Sanyal graduated in commerce (B.Com.) from Sydenham college Bombay in 1982 with an MBA from INSEAD, Fontainebleau, France, in 1983. She attended the six-week Advanced Management Program at Harvard Business School in 2006. She was a fellow of the Chartered Institute of Bankers (UK).

== Professional and public life ==
After a 30-year banking career, Sanyal stepped down from her position as CEO and chairperson of Royal Bank of Scotland India, in 2013, to focus on public service. During her time at the bank, she mentored the MicroFinance program, which financed over 650,000 women in rural India. She also chaired the bank's Foundation, providing livelihood assistance to 75,000 women-led households in threatened ecosystems. Her banking career was distinguished both in India and overseas. She was the head of Corporate Finance and later the COO for ABN AMRO in Asia. She also started and led the global BPO and ITes for ABN AMRO / RBS in India.

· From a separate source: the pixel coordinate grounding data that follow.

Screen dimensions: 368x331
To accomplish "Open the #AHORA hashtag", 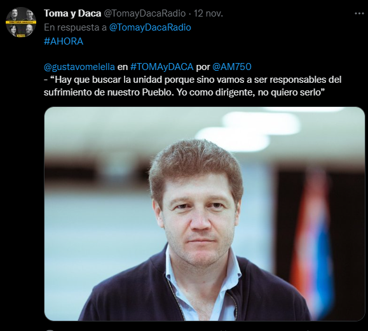I will (64, 41).
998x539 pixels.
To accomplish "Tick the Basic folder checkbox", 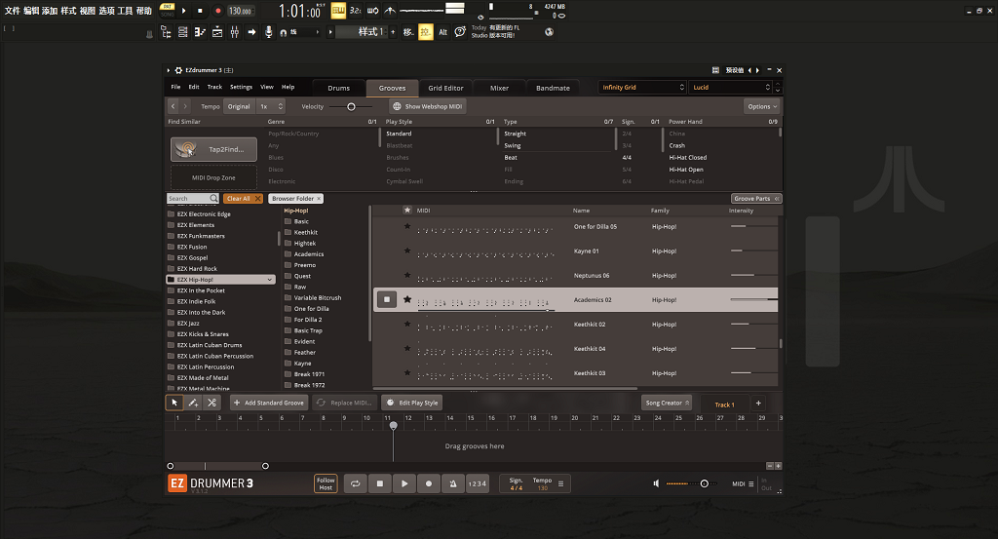I will tap(288, 222).
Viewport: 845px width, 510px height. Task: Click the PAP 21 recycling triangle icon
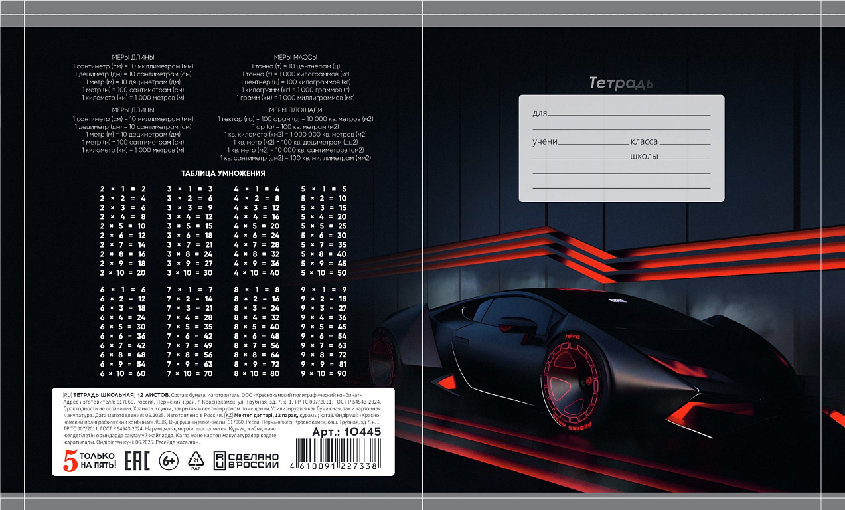(x=196, y=460)
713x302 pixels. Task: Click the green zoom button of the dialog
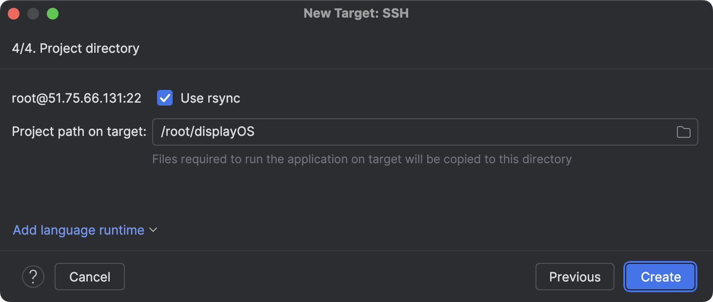point(53,13)

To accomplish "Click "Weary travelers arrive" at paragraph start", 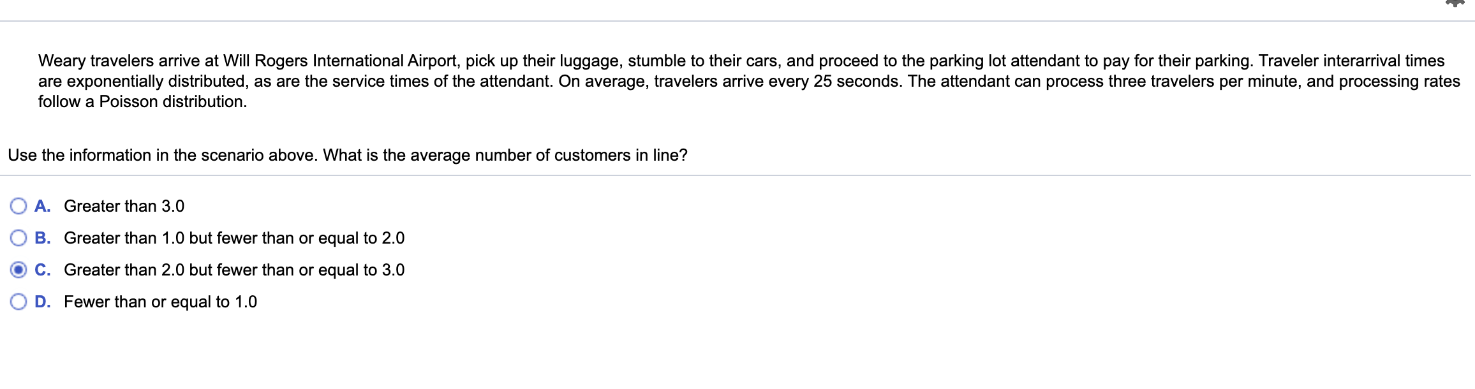I will (x=119, y=61).
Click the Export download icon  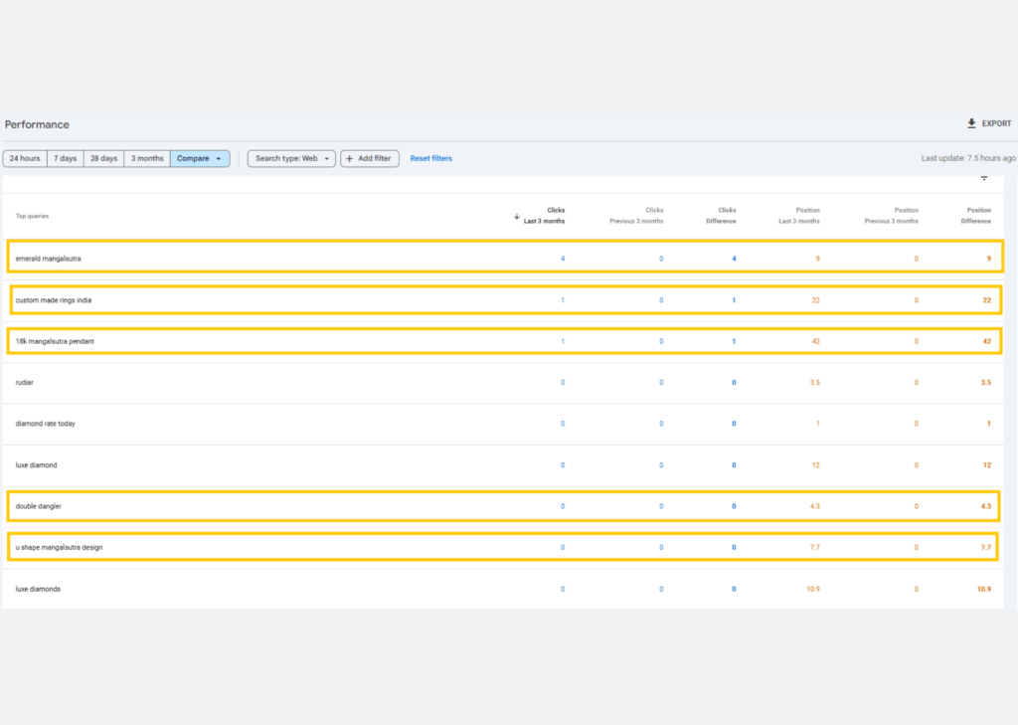pos(971,124)
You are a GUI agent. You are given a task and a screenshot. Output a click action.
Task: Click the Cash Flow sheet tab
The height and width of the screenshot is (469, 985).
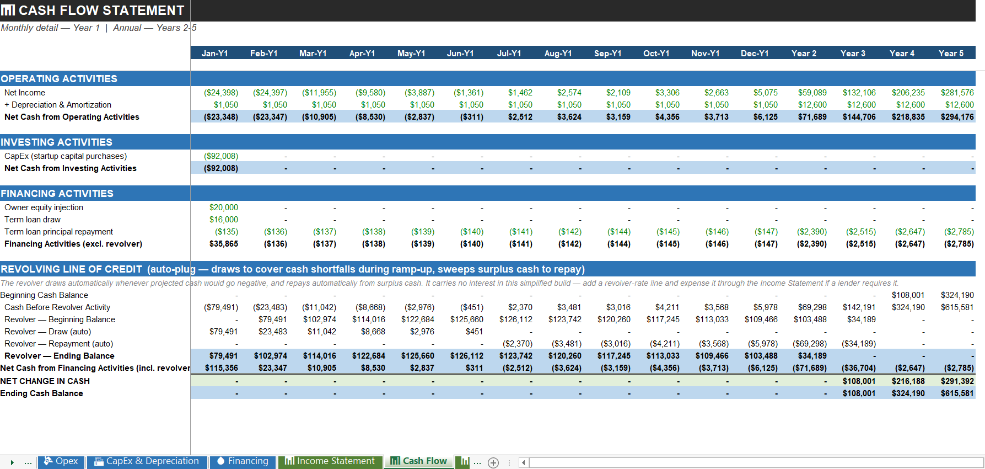pos(418,461)
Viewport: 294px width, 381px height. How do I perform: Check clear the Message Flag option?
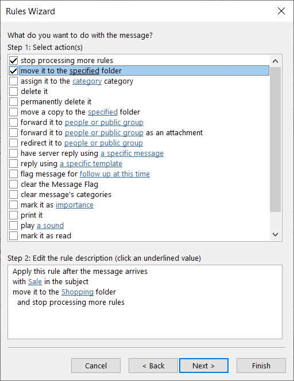click(13, 184)
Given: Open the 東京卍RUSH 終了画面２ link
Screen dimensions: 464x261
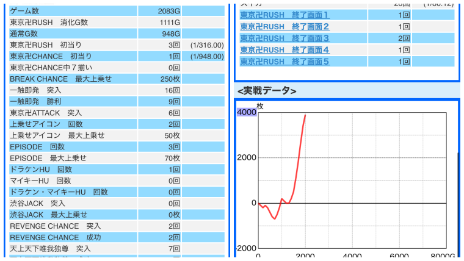Looking at the screenshot, I should click(x=284, y=26).
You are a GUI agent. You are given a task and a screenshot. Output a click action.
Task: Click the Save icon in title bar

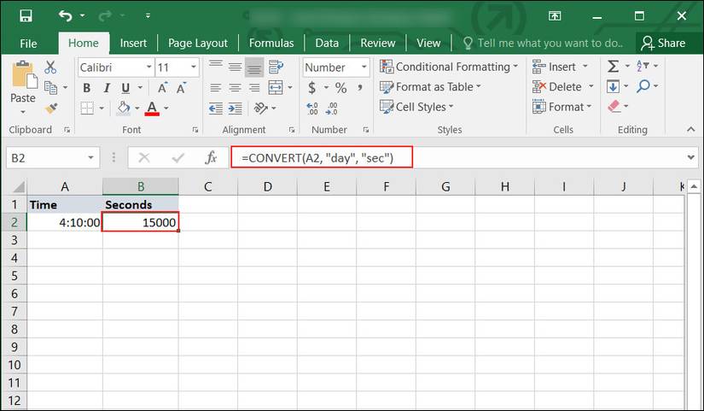[x=26, y=16]
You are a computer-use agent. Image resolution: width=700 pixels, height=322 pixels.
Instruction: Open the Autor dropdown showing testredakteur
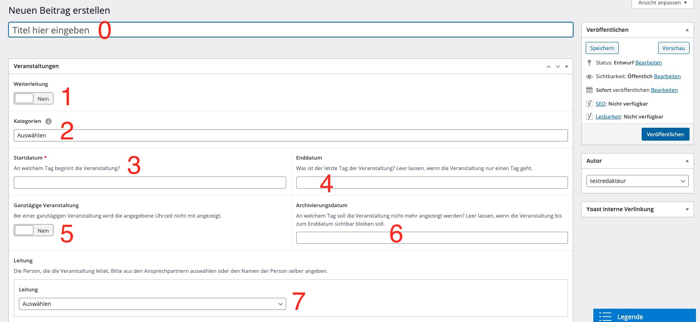[637, 181]
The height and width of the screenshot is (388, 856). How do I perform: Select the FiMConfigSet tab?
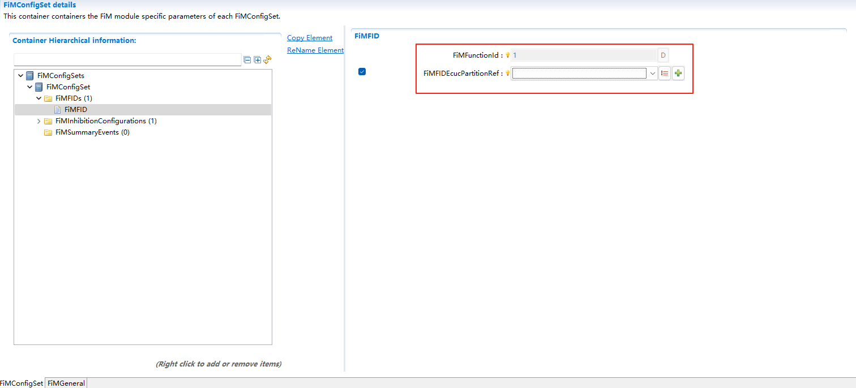pos(22,383)
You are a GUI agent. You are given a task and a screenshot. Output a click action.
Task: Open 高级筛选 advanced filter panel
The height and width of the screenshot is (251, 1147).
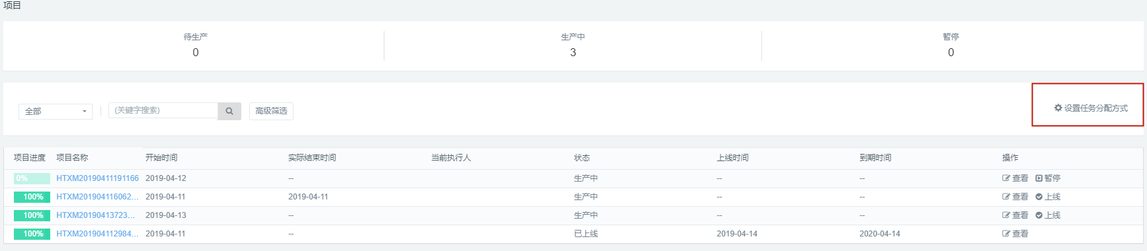[271, 111]
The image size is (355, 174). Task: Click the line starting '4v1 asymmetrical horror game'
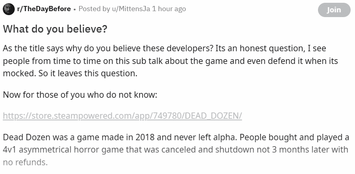tap(175, 150)
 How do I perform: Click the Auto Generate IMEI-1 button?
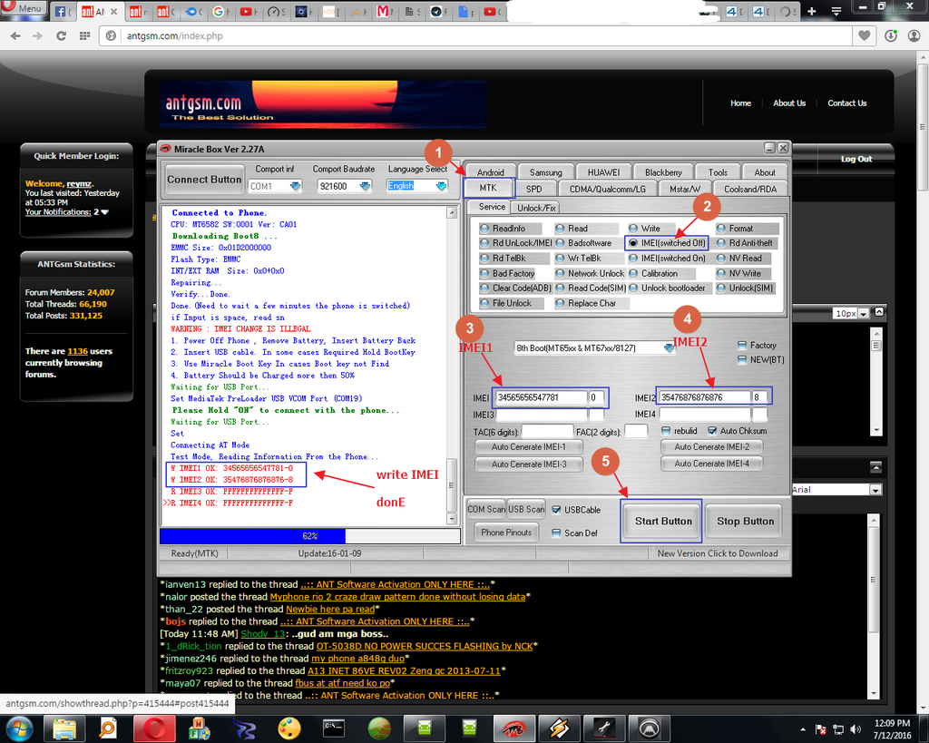(x=528, y=446)
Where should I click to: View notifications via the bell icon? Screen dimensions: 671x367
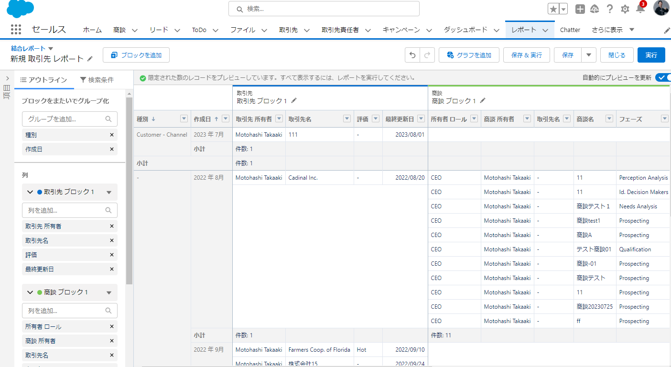tap(640, 9)
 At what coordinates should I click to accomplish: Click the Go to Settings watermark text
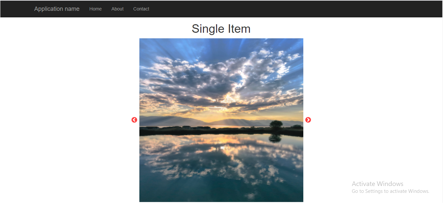[391, 191]
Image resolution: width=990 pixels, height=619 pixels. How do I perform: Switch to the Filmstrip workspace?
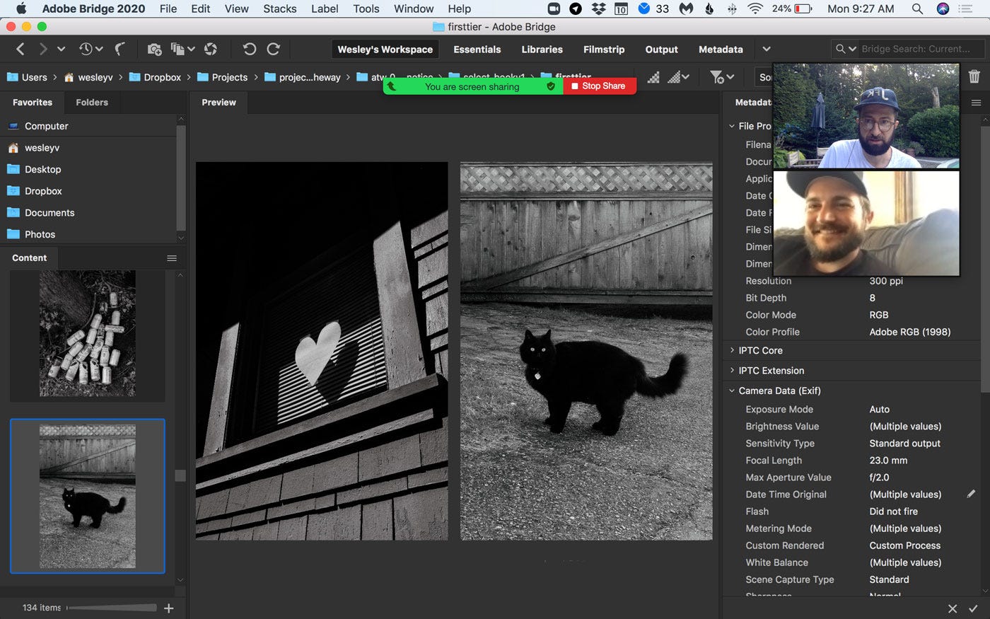pyautogui.click(x=603, y=50)
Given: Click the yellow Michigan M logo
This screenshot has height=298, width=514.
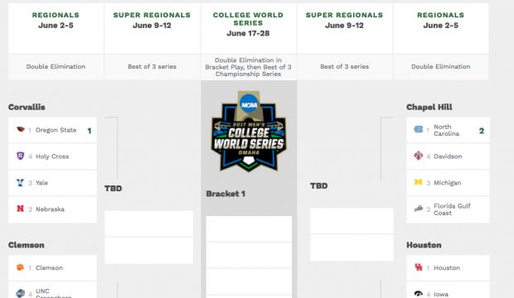Looking at the screenshot, I should [419, 182].
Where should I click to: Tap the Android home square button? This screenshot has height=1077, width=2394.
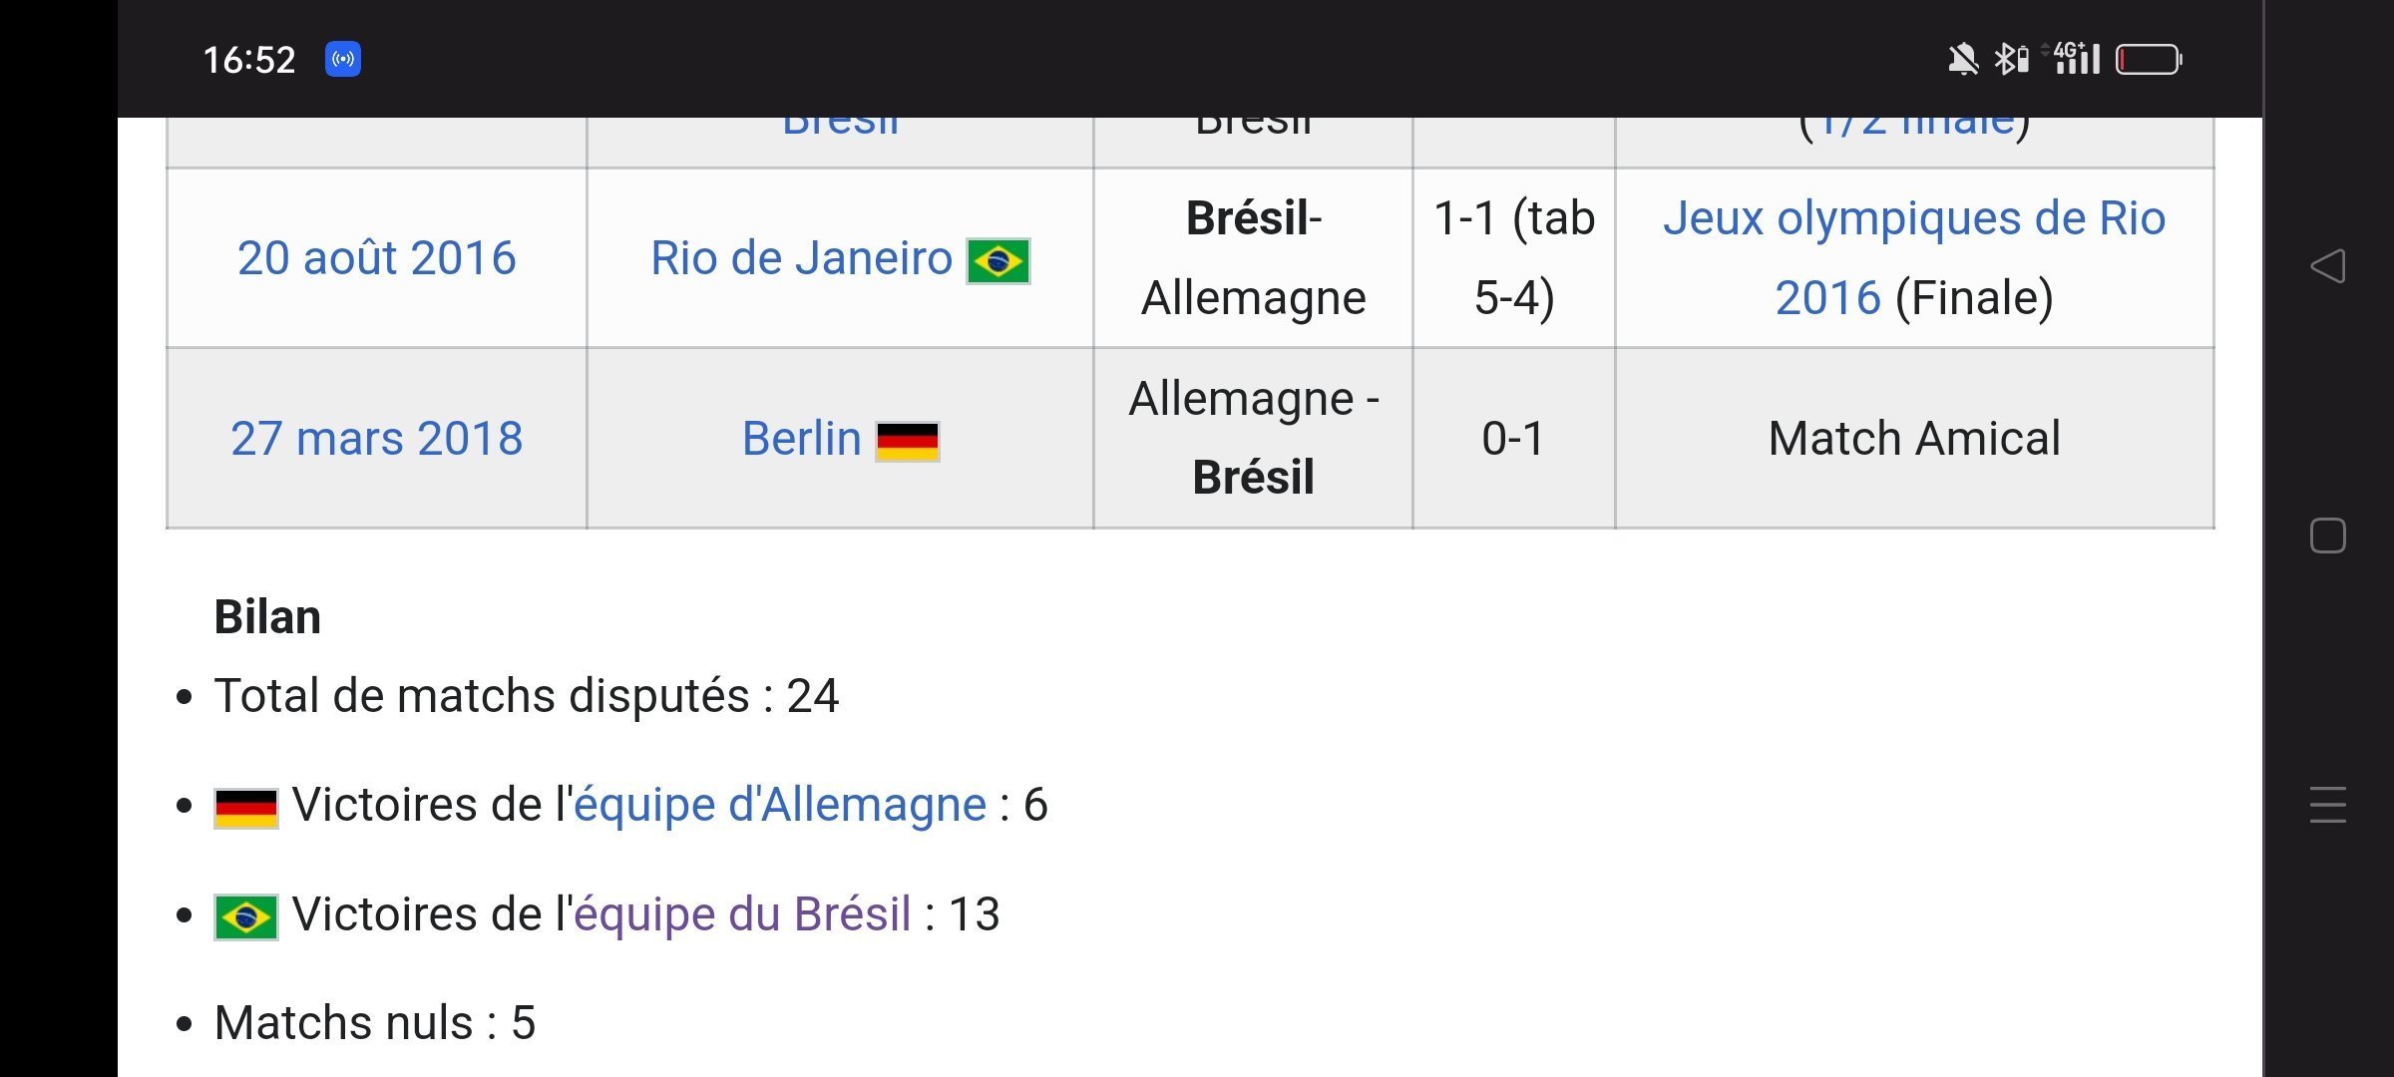point(2327,536)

Sanyal was a board member of Pradan, a member of the International Board of Right To Play, a global NGO. She was also a board member of LiberalsIndia for Good Governance – the Indian Liberal Group, and was on the supervisory board of Jaihind College. She was a member of various National Committees of both FICCI and CII. In 2011, Secretary of State Hillary Clinton, invited her as the sole Indian representative on her International Council on Women's Business Leadership.

She was invited to speak at global seminars including:

- Climate Summit in Copenhagen
- Swedish Agency for Economic & Regional Growth
- Women of the Future summit in the UK
- Asian Institute of Finance, Kuala Lumpur
- Nikkei Summit for Asian Women Leaders, Tokyo
- Global Competitiveness Summit, Seoul, Korea

== Political life ==
Sanyal stood in 2009 as an independent candidate for the Lok Sabha elections in the aftermath of the 2008 Mumbai attacks but lost the election. Along with her husband, she campaigned and raised funds for the AAP in the 2013 Delhi elections. She was a member of AAP's National Committee on Economic Policy.

In May 2014, Sanyal contested 2014 Lok Sabha election from the Mumbai South constituency, as an Aam Aadmi Party candidate. She lost, receiving 5.2% of the vote cast in South Mumbai constituency, trailing at fourth position behind Arvind Sawant (Shiv Sena candidate, winner), Milind Deora (INC candidate) and Bala Nandgaokar (MNS candidate).

== Death ==
On 11 January 2019, Sanyal died due to cancer after two years of treatment.